The supply side also supports continued growth. Construction costs and land values make it “virtually impossible to deliver condo product to sell to the consumer below $1,000 a foot.” Most new projects are pricing at $1,200 per square foot or higher, with only limited exceptions.
The quality and sophistication of new development have also increased. “What’s being built in the pipeline right now is at a higher standard than what was built 10 years ago, because the status of the region has gone up. The architects are coming in from other places, and it’s explicitly catered to the people who are coming from these more expensive places.”
Bringing Transparency to Pre-Construction
Recognizing the opacity of Miami’s pre-construction market, Bozovic is launching Miami Deal Sheet, described as “Miami and South Florida’s only institutional-level advisory for residential real estate.” The platform will focus on pre-construction sales, addressing a significant information gap.

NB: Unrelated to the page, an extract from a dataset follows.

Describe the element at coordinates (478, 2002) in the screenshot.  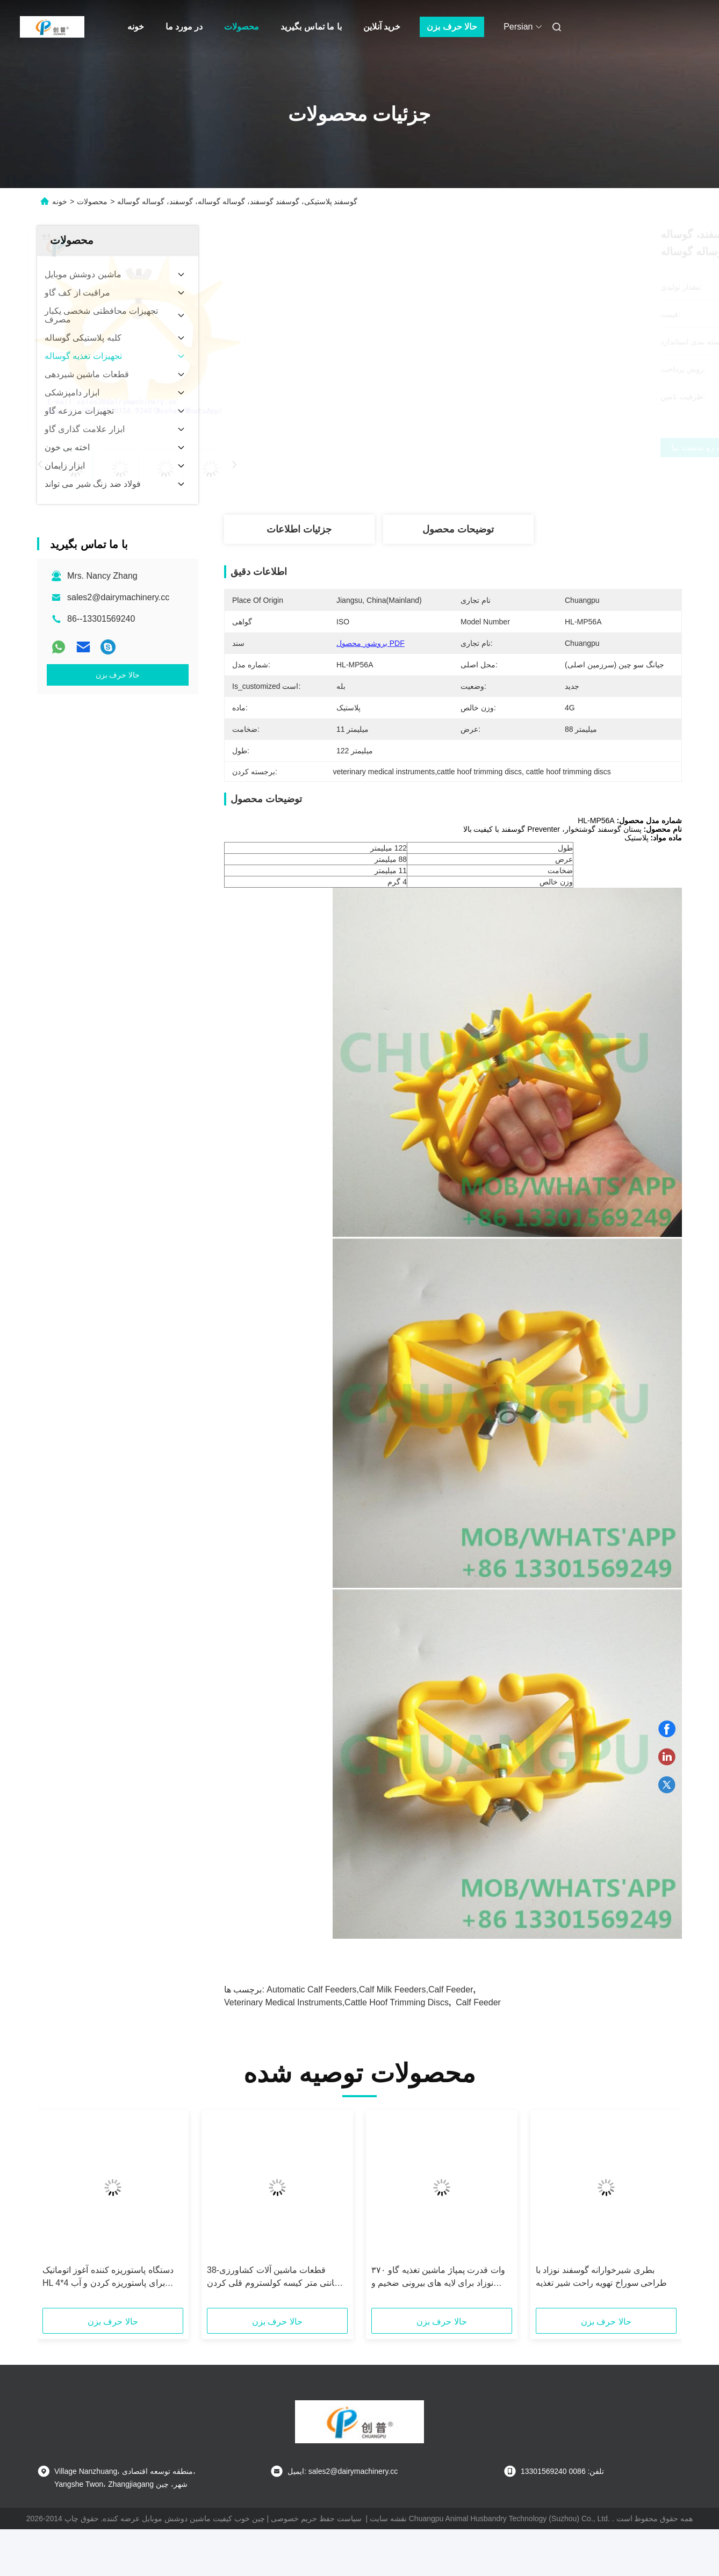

“When it comes to the pre-construction market, you cannot do your homework,” she explains. “Pre-construction properties are largely not in the MLS, and they’re very opaque. If you’re a consumer that wants to spend X dollars on whatever it is that you want, you cannot do your research.”
The new platform will provide analysis of the development pipeline, including developer track records, financing status, delivery timelines, and quality assessments, information currently unavailable to most consumers and even many real estate professionals.
A Lasting Shift in Miami’s Market
Bozovic’s research suggests that Miami’s transformation is more than a temporary shift. The forces driving high-net-worth migration, tax policy, quality of life, business climate, and infrastructure, are likely to continue strengthening Miami’s role as a wealth destination.
“I strongly believe that we’re going to keep receiving domestic wealth and talent migration because the forces that are driving actual taxpaying Americans away from high-tax states are only going to keep building,” she concludes.
For real estate professionals, investors, and developers, understanding these dynamics is essential for navigating Miami’s evolving market. As traditional price categories become obsolete and new segments emerge, data-driven analysis is crucial for informed decision-making in one of America’s most dynamic real estate markets.
Miami’s evolution from a seasonal destination to a global wealth hub marks a significant economic shift in recent American history. Through rigorous analysis, professionals like Bozovic are helping the industry understand not just what is happening, but why it’s happening and where it is likely to lead.
This article was sourced from a live expert interview.